They did not get very far, and once more, for the third time, were forced to return to Freshwater Bay where shortly afterwards a large group of Indians on horseback surrounded them, took them all prisoner and enslaved them. After being bought and sold four times, they were eventually taken to the local chieftain's camp. Here they were treated much better when he learned that they were English and more importantly were at war with the Spanish. By the end of 1743, after eight months as slaves, they eventually represented to the chief that they wished to return to Buenos Aires. This was agreed, with the exception of John Duck, who was mulatto and who the Indians felt should remain. An English trader in Montevideo, upon hearing of their plight, put up the ransom of $270 for the other three and they were released. On arrival in Buenos Aires, the governor flung them in jail after they refused to convert to Catholicism. In early 1745 they were moved to the ship Asia where they were to work as prisoners of war. After this they were thrown in prison once more and chained and placed on a bread and water diet for fourteen weeks before a judge eventually ordered their release. Then Midshipman Alexander Campbell, another of Wager's crew arrived in town.
Midshipman Alexander Campbell's overland trek to Buenos Aires
Had Campbell known just how hazardous the overland journey would prove, he may have considered his sulky avoidance of Cheap's company on the ship Lys a trifling reason to take the alternate route home. On 20 January 1745 Campbell and four Spanish naval officers set out across South America from Valparaiso to Buenos Aires. Using mules, the party trekked into the high Andes, where they faced precipitous mountains, severe cold and altitude sickness. First a mule slipped on an exposed path and was dashed onto rocks far below, then two mules froze to death on a particularly horrendous night of blizzards, and a further twenty died of thirst or starvation on the remaining journey. After seven weeks travelling the party eventually arrived in Buenos Aires.
Campbell and the Freshwater Bay survivors return to England
It took five months for Alexander Campbell to get out of Buenos Aires, where he was twice confined in a fort for periods of several weeks, however eventually the governor sent him to Montevideo, which was just 100 miles across the Río de la Plata. It was here that the three Freshwater Bay survivors, Midshipman Isaac Morris, Seaman Samuel Cooper and John Andrews were languishing as prisoners of war aboard the Spanish ship Asia along with sixteen other English sailors from another ship. Campbell's now confirmed conversion to Catholicism was to suit him very well. While his fellow shipmates were treated harshly and confined aboard the Asia, Campbell wined and dined with various captains on the social circuit of Montevideo.

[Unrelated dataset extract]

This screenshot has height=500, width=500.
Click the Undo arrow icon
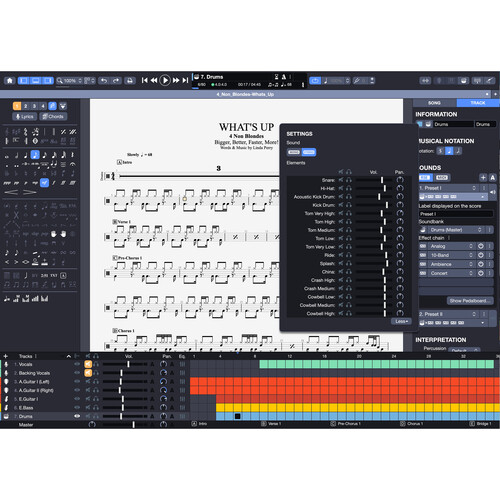[x=104, y=81]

All four Wager survivors departed for Spain in the Asia at the end of October 1745, however the passage was not without incident. Having been at sea three days, eleven Indian crew onboard mutinied against their barbaric treatment by the Spanish officers. They killed twenty Spaniards and wounded another twenty before briefly taking control of the ship (which had a total crew of over five hundred). Eventually the Spaniards made moves to reassert control and through a 'lucky shot', according to Morris, they managed to shoot the Indian chief Orellana dead, at which point his followers all jumped overboard rather than submit themselves to Spanish retribution.

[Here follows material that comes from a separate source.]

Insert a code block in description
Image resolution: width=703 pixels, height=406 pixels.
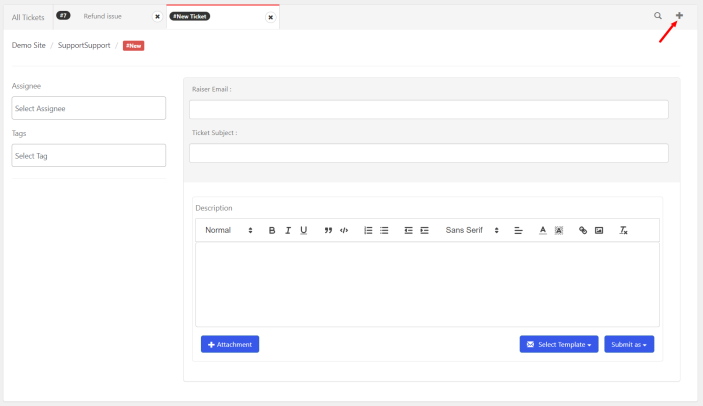[x=344, y=231]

The Asia dropped anchor at the port Corcubion, near Cape Finisterre on 20 January 1746, whereupon Morris, Cooper and Andrews were chained together and flung into a prison cell. Campbell however went to Madrid for questioning. After four months held captive in awful conditions the three Freshwater Bay survivors were eventually released to Portugal, from where they sailed for England, arriving in London on 5 July 1746. Once again Bulkley would be forced to confront, in his mind, dead men he had callously abandoned on a desolated coastline thousands of miles away.
Campbell's insistance that he had not entered the service of the Spanish Navy, as Cheap and Byron had believed, was apparently confirmed when he too arrived in London during early May 1746, shortly after Cheap. Campbell went straight to the Admiralty where he was promptly dismissed from the service for his change in religion. His hatred for Cheap had, if anything, intensified. After all he had been through, he completes his account of this incredible story bitter with resentment thus:
"Most of the hardships I suffered in following the fortunes of Captain Cheap were the consequence of my voluntary attachment to that gentleman. In reward for this the Captain has approved himself the greatest Enemy I have in the world. His ungenerous Usage of me forced me to quit his Company, and embark for Europe in a Spanish ship rather than a French one."

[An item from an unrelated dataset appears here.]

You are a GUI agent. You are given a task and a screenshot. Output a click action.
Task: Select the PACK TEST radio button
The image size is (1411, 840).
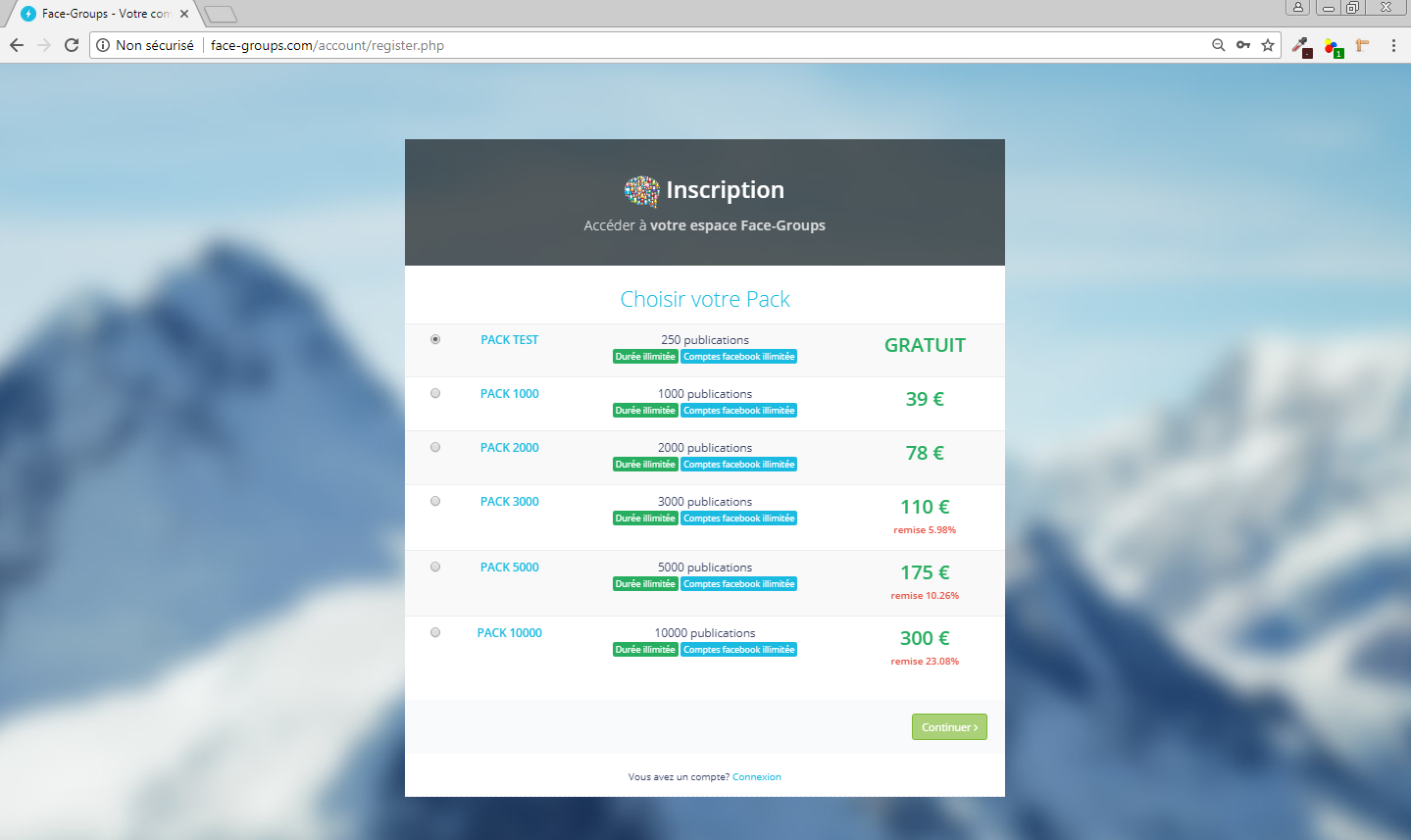[435, 339]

Court martial into the loss of Wager
Proceedings for a full court martial to inquire into the loss of Wager were initiated once Cheap had returned and made his report to the Admiralty. All Wager survivors were ordered to report aboard HMS Prince George at Spithead for the court martial. Bulkley on hearing this reacted in his typical style of being overly clever and devious. He arranged to dine with the Deputy Marshal of the Admiralty (the enforcing officer of the Royal Navy command) but kept his true identity concealed. Bulkley then describes how his prepared conversation with the Deputy Marshal at the Paul's Head Tavern in Cateaton Street, near St Paul's Cathedral, went thus:
"Desiring to know his opinion in regard to the Officers of the Wager, as their Captain was come home; for that I had a near relation which was an Officer that came in the long-boat from Brazil, and it would give me concern if he would suffer: His answer was that he believ'd that we should be hang'd[sic]. To which I replied, for God's Sake for what, for not being drown'd? And is a Murderer at last come home to their Accuser? I have carefully perused the Journal, and can't conceive that they have been guilty of Piracy, Mutiny, nor any Thing else to deserve it. It looks to me as if their Adversaries have taken up arms against the Power of the Almighty, for delivering them."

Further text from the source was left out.